══ Material ══

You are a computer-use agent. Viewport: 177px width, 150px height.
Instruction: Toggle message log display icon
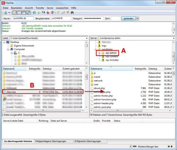tap(15, 13)
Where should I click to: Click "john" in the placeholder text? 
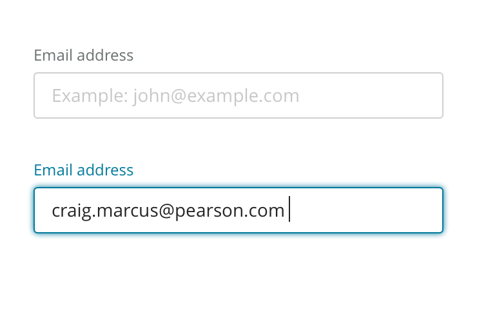(149, 96)
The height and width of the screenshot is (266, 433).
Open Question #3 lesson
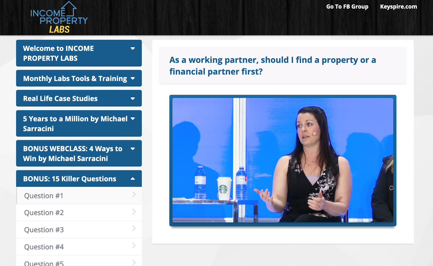click(x=44, y=230)
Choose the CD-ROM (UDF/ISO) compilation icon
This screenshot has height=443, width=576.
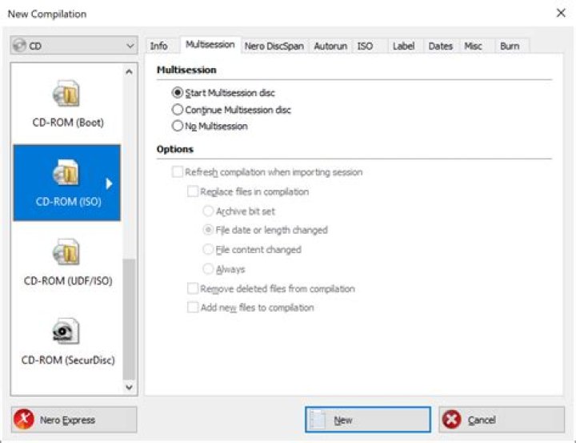coord(67,252)

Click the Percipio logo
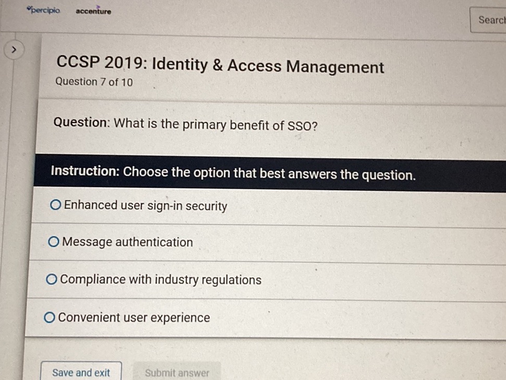click(44, 10)
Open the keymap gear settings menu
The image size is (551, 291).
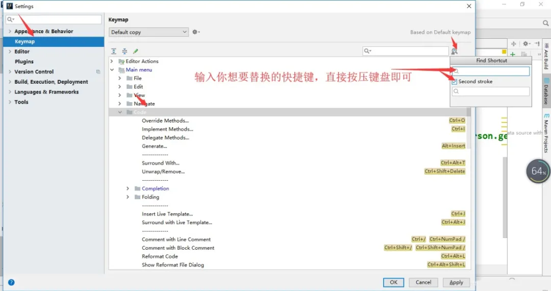195,32
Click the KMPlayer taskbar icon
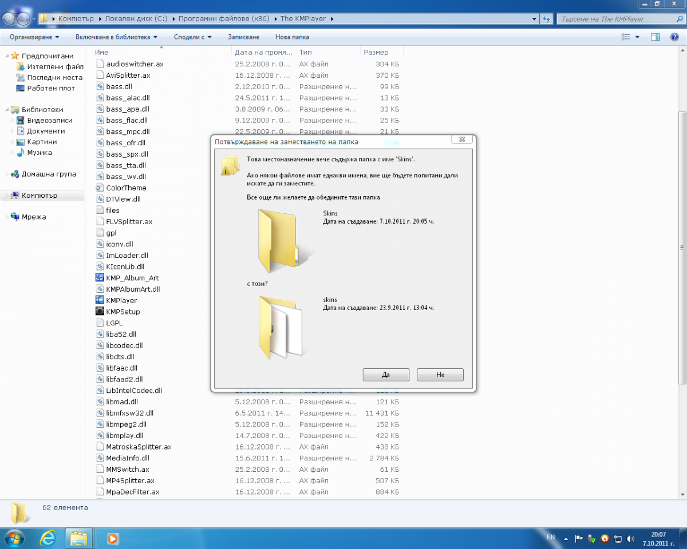This screenshot has width=687, height=549. point(113,538)
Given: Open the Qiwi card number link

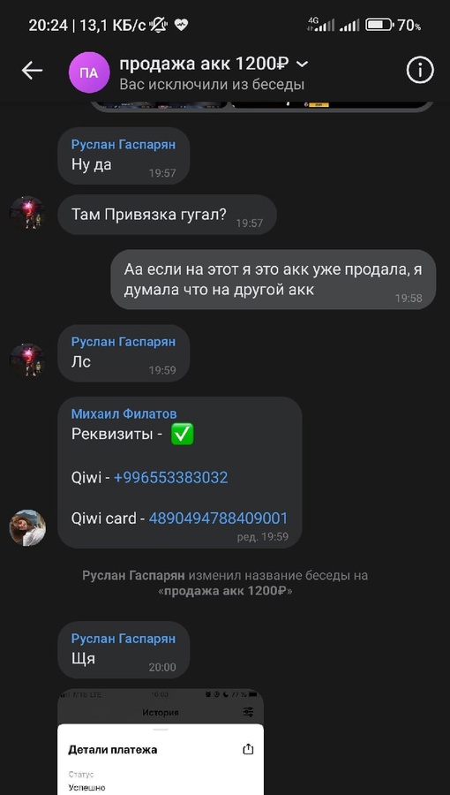Looking at the screenshot, I should [218, 519].
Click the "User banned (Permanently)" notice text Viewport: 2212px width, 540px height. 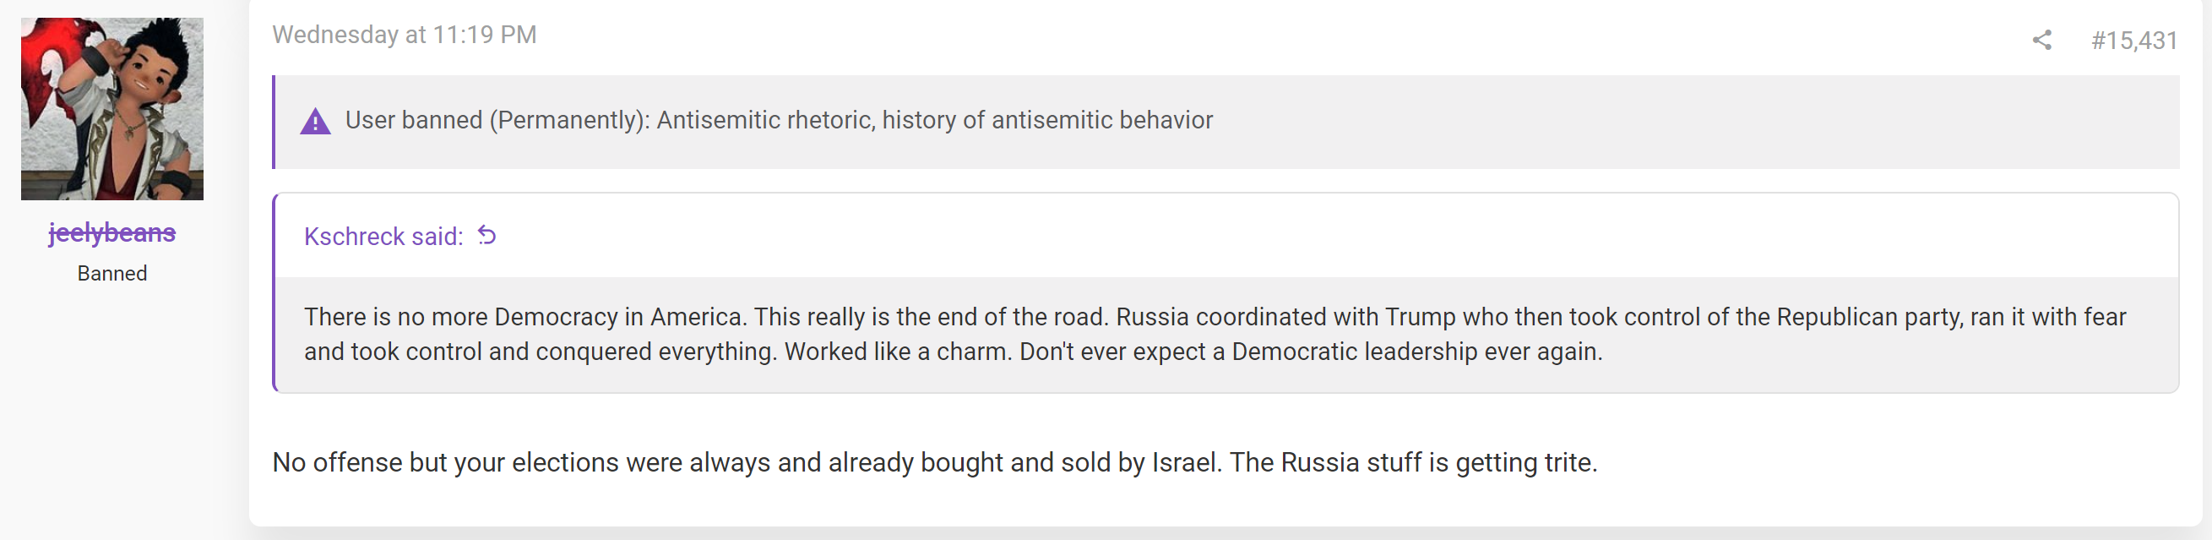[497, 120]
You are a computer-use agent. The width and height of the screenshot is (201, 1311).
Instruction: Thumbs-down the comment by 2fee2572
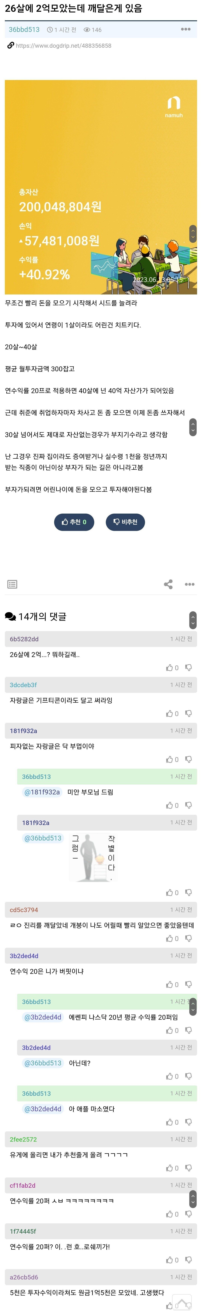(x=188, y=1168)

═══

* What the task asks: Reproduce the rows above word for word, from the very first line through the line that contains "click(44, 10)", with both ends included. Leave the pictures out of your copy.

* Response:
You are a computer-use agent. Viewport: 177px width, 150px height.
Instruction: Toggle message log display icon
tap(15, 13)
Where should I click to: Click "john" in the placeholder text? 
(149, 96)
The height and width of the screenshot is (266, 433).
Open Question #3 lesson
click(x=44, y=230)
Choose the CD-ROM (UDF/ISO) compilation icon
This screenshot has height=443, width=576.
coord(67,252)

Click the Percipio logo
click(44, 10)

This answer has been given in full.